:: DATASET ::
^^^^^^^^

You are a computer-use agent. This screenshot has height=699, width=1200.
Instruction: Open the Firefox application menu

^^^^^^^^

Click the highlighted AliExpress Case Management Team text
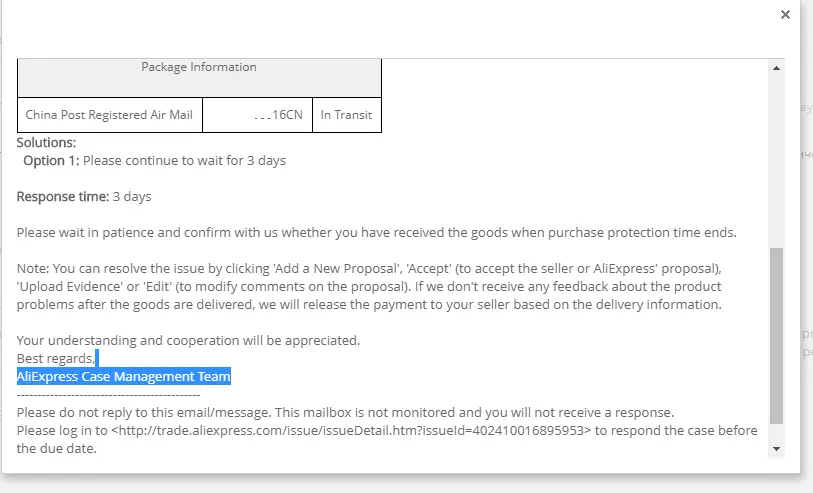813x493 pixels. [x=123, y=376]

^^^^^^^^

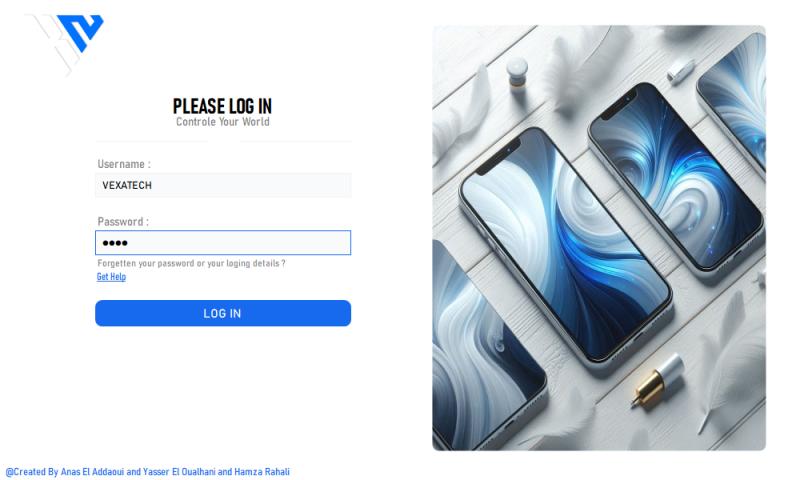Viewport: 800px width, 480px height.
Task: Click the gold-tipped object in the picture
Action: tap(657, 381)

^^^^^^^^

:: ASSIGNED TASK ::
Among the lines above, repeat exactly those from the line with "You are a computer-use" to the line with "Instruction: Open the", counting both ends.

:: SOLUTION TO THIS TASK ::
You are a computer-use agent. This screenshot has height=699, width=1200.
Instruction: Open the Firefox application menu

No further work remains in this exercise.